Mais c’est quoi une AFCI A2-14 exactement ?

L’AFCI (Autorisation de Fabrication et de Commerce d’Import-Export) A2-14 est une autorisation délivrée par la DGA aux entreprises qui souhaitent travailler légalement sur des matériels de guerre ou assimilés, en particulier ceux relevant du classement A2-14 (vision nocturne militaire, thermiques tactiques, optiques de visée, etc.).

Concrètement, une entreprise détenant une AFCI A2-14 peut :

  • Fabriquer ce type de matériel

  • L’importer et l’exporter

  • Le vendre uniquement à des entités autorisées (forces armées, institutions publiques, autres entreprises AFCI)

  • Le stocker et le tester

⚠️ Cela ne donne pas droit à vendre ces appareils à un particulier ou à une entreprise classique, même si elle travaille dans la sécurité.


Le cadre légal : décret n°2018-1195

Ce droit est encadré depuis le décret n°2018-1195 du 20 décembre 2018, qui modifie l’article R.2332-5 du Code de la Défense.

Ce décret précise que :

« L’utilisation ou l’exploitation, sur le territoire national, de matériels de guerre ou assimilés n’est autorisée que pour :
les personnes publiques (État, collectivités, services publics) ;
les personnes privées justifiant d’un intérêt professionnel légitime, en lien direct avec leur activité ou objet social (sous réserve de détention d’une autorisation comme l’AFCI). »

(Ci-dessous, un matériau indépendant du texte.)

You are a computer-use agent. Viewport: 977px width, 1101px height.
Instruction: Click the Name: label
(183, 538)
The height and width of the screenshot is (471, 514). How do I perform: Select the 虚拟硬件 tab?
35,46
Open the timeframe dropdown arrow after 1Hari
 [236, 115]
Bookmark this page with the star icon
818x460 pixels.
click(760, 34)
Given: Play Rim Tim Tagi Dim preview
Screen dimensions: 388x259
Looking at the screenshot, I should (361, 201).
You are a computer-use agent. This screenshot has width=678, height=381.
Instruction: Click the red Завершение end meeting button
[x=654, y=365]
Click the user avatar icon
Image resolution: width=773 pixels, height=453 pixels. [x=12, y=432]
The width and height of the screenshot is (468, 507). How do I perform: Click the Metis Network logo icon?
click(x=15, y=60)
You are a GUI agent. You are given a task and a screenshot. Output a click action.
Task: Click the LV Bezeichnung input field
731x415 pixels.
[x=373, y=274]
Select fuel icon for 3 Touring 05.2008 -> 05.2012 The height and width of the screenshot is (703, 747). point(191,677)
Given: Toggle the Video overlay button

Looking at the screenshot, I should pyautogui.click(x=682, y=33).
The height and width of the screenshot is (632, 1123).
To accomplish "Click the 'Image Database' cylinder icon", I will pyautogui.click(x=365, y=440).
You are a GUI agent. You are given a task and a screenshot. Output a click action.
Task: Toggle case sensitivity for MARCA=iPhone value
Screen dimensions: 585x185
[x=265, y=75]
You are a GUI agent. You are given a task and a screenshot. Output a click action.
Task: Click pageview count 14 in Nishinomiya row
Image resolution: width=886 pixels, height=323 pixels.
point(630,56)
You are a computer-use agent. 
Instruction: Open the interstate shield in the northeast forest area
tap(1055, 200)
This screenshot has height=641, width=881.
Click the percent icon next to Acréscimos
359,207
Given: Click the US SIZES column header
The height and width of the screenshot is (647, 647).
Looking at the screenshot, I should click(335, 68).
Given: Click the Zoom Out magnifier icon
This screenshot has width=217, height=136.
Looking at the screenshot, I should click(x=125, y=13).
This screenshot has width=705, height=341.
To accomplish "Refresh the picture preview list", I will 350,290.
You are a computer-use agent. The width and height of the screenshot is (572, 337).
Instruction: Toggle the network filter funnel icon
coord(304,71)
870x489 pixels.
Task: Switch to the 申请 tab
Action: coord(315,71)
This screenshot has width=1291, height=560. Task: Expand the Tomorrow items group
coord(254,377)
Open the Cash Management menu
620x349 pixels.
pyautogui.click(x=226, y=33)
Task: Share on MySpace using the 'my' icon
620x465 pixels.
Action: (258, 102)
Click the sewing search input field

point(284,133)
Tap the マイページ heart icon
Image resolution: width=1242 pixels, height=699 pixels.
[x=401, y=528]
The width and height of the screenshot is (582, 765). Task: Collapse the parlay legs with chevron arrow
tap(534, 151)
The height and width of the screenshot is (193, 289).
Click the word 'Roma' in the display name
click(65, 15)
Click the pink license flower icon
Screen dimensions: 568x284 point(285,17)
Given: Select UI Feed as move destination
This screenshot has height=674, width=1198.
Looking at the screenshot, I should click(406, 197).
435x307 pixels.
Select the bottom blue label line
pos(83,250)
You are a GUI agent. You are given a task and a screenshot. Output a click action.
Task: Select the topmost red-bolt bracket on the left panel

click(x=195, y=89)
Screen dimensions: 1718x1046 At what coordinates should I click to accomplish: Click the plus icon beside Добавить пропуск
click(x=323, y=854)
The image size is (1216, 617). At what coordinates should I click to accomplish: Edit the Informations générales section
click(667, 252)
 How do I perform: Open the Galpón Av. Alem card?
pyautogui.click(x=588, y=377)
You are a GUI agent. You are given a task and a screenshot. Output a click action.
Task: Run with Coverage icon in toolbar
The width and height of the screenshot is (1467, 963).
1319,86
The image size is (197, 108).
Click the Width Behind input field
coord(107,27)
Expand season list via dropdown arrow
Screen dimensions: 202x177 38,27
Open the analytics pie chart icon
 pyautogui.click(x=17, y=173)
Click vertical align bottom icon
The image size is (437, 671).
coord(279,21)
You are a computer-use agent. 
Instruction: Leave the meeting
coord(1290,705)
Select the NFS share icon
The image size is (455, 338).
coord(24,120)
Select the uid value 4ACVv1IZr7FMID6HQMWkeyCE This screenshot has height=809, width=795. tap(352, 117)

En résumé, aucun particulier, même collectionneur ou passionné, ne peut légalement posséder un appareil classé A2-14, sauf à être expressément autorisé par l’État… ce qui, dans les faits, n’arrive jamais.


Partie 2 : L’usage sans les mains

C’est plus court, mais pas moins important.

Même un matériel non conçu pour un usage militaire, donc non concerné par la première partie, peut être classé s’il est utilisé "sans les mains" (ex. : monté sur un casque ou une arme).

Autrement dit, si tu prends une JVN civile et que tu la montes avec un scotch ou un rislan sur ton casque ou ton arme, tu tombes dans la réglementation.

C’est une disposition qui vise à empêcher le détournement de matériel civil à usage militaire et pour lutter contre le braconnage.


En résumé :

  • La DGA est la seule autorité compétente pour dire si ton appareil est classé A2-14.

  • Un appareil conçu pour un usage militaire est toujours classé, peu importe ce que tu en fais, ou si tu y enlèves le dovetail …

  • Un appareil civil monté en mains-libres ou sur une arme tombe aussi sous le coup de la loi.


Le seul moyen de savoir : remplir le CERFA 16119*01.